Despite this, I am failing tremendously. Worse than tremendously, if I’m being honest. I might just be the worst cupid in the history of fucking cupids.
“Juliet, you’re not going to make any love matches being depresso espresso,” Love says with an easy smile.
I don’t deserve her kindness. I was so rude to her when I started dating Eros, and I still feel hopelessly guilty over it. It wasn’t my proudest moment, and I’ve made a promise to myself to never act like that again. If anything, Love has become my role model. I want to prove to her and myself that I’m not a waste of her time.
More than anything, I want to be a good cupid. This constant feeling of failure is eating away at me, and I hate it.
“I’m sorry. I just suck at everything, Love. I can’t fly for shit. My aim is trash, and I haven’t made a single love match since I became a cupid.”
Love floats on top of a treadmill effortlessly, where a human man is panting while running. Her bright pink eyes assess me like I’m a puzzle, and I feel even more insecure. She’s so pretty, and I guess I have a lot of the same features, but I still feel less than. I’m pink all over, but I don’t have the gentle cuteness that she does.
“You need a self-esteem makeover,” she says, tapping an arrow on her chin.
I blink and her smile widens even further.
She, without a doubt, has some plan hidden in her quiver, and I don’t know if I want to know what she has in store for me.
“No, what I need is to figure out how to do my job so Cupio doesn’t fire my ass and… and what happens to cupids when they’re fired?”
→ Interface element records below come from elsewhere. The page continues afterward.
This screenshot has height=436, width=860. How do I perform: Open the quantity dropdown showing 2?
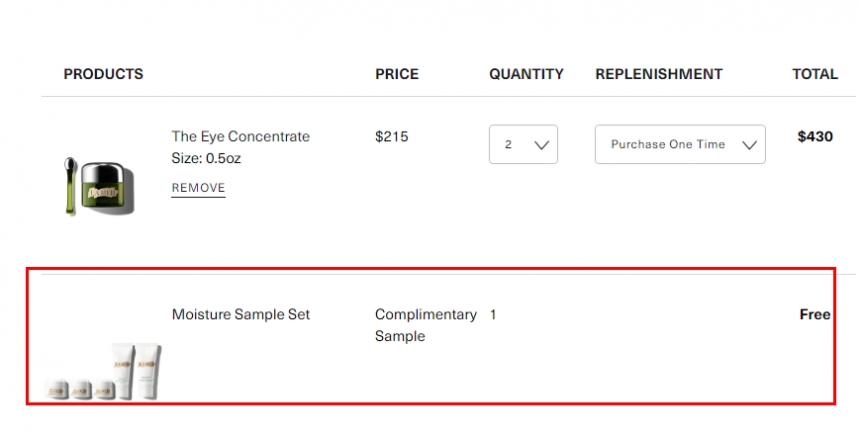(522, 144)
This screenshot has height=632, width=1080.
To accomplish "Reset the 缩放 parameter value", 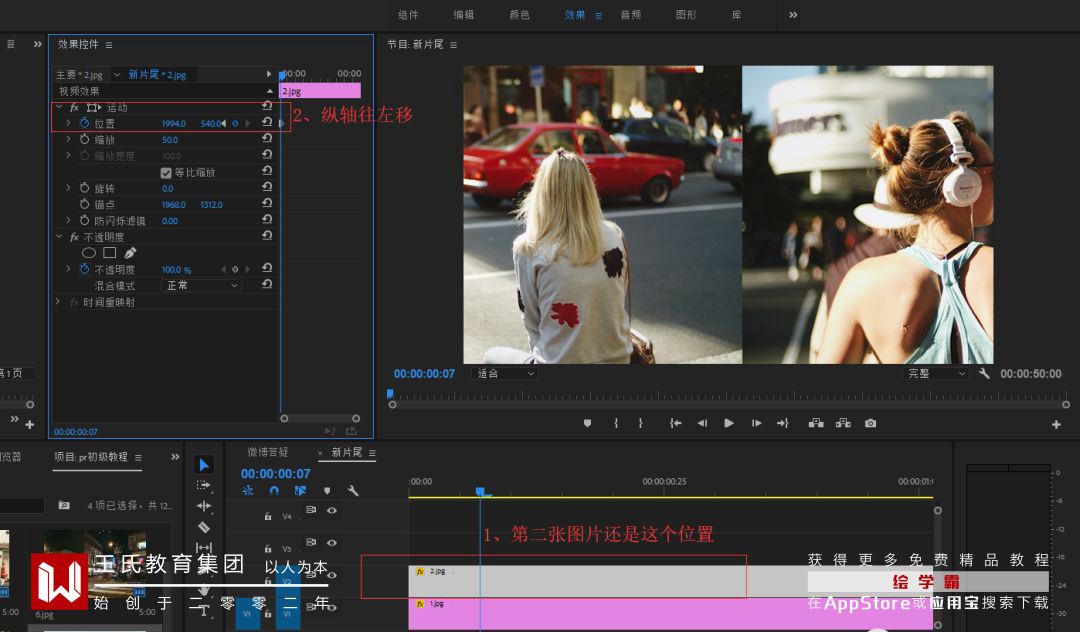I will tap(267, 140).
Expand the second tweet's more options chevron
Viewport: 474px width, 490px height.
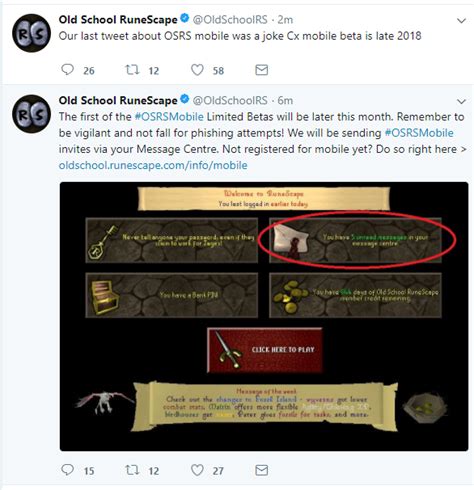click(x=461, y=101)
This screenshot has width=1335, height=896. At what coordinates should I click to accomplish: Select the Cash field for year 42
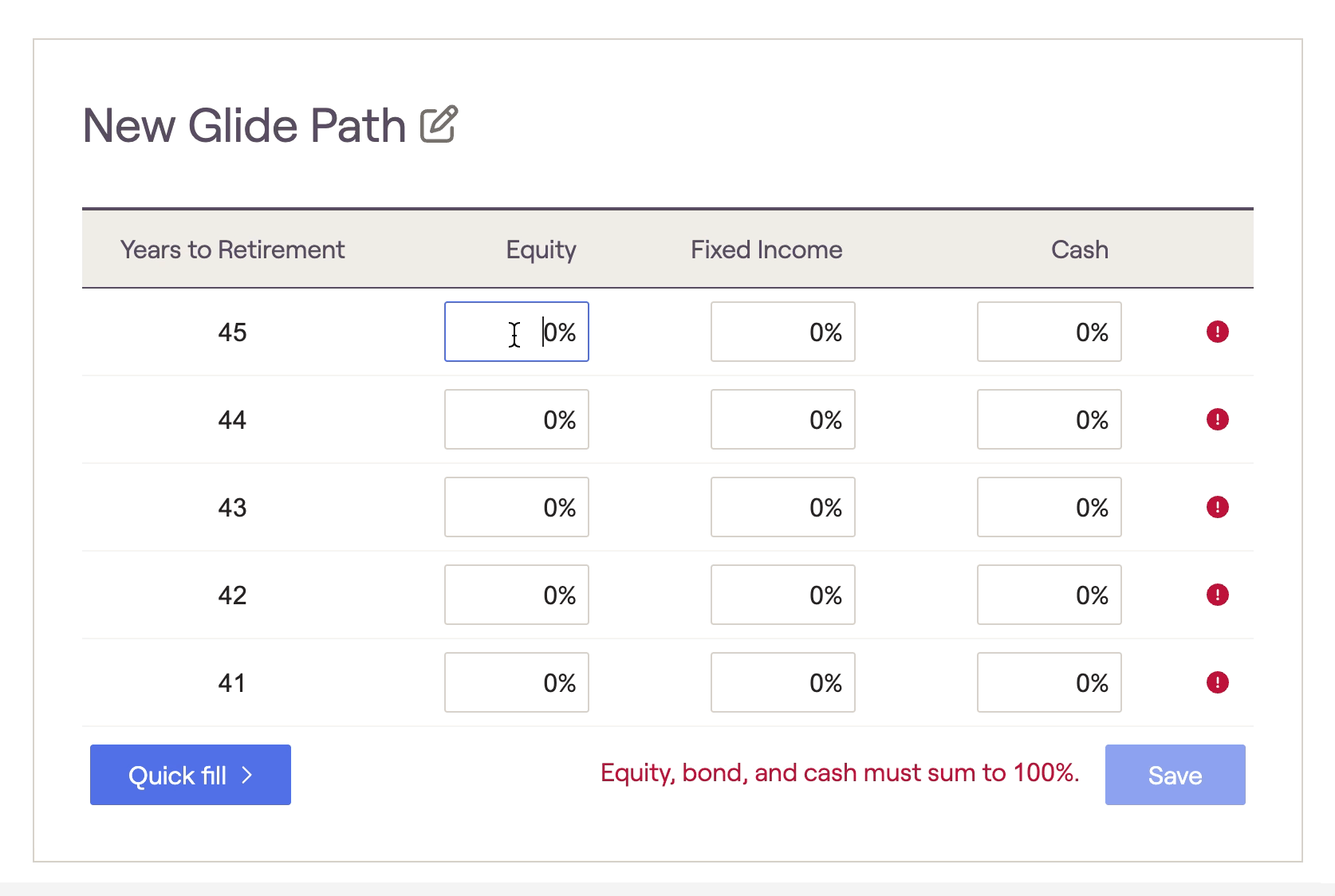[x=1049, y=595]
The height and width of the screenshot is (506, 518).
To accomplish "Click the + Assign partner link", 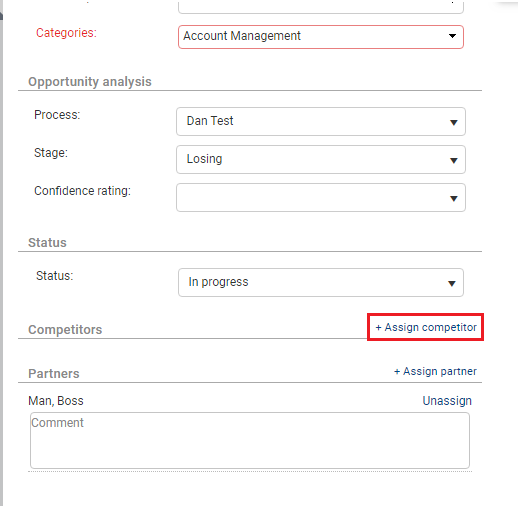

“No one knows,” Love says wistfully. “You’d have to do a lot more than just be bad at shooting an arrow to get fired. You’d have to make a mortal fall in love with an inanimate object or something. Like the cupid who made that man fall in love with pool floats.” She grimaces. “The things he did to Willy the Whale were catastrophic.”
“Love,” I whine at her, and she tuts at me.
“I really hope Eros is suffering on that planet right now. I thought he did a number on me, but if revenge isn’t what will soothe your heart, then we need to do something else. It’s the whole ‘get under someone else to get over someone else kind of situation.’“
“I don’t think I want to be with anyone else, Love.”
“Why not?” she asks.
I know she’ll scold me if I say what I’m really feeling—that I can’t even figure out how to be a cupid and spread love. How the hell am I supposed to figure out my own?
“It’s not really about Eros.”
“It never is,” Love says with a smile. “I’ll spend the night in Cupidale. Me, you, Amore, and Doe can have a girls’ night in. It will be great. We can do makeovers and talk about cupid tips. It will be awesome.”
“Your reaper won’t mind?” I ask, trying not to sound jealous.
What she and Death have has been the hottest gossip in Cupidale since the big Valentine’s Day Ball. They are the ‘it’ couple in the veil right now, and he seems like he might be the domineering type.
Love barks out a laugh and shakes her head. “Death only thinks he’s in charge. I have that man wrapped around my little, pink finger,” she says while swirling her perfectly manicured finger in the air.
“All right, I’ll give it a go,” I say.
I’m not going to let my insecurity impede me from making friends or trying to figure out where I belong as a cupid. I latched on to Eros so quickly because he seemed like he knew what he was doing, and I liked being with someone so powerful. You can only hide behind someone else for so long until reality slaps you in the face.
The reality being, I don’t know who I am, what I want, or what I’m even good at. Who would have thought that dying and getting a job in the veil would feel like such an existential crisis?
“Since using the bow seems to be your biggest trouble, why don’t we work on close contact love connections,” Love suggests.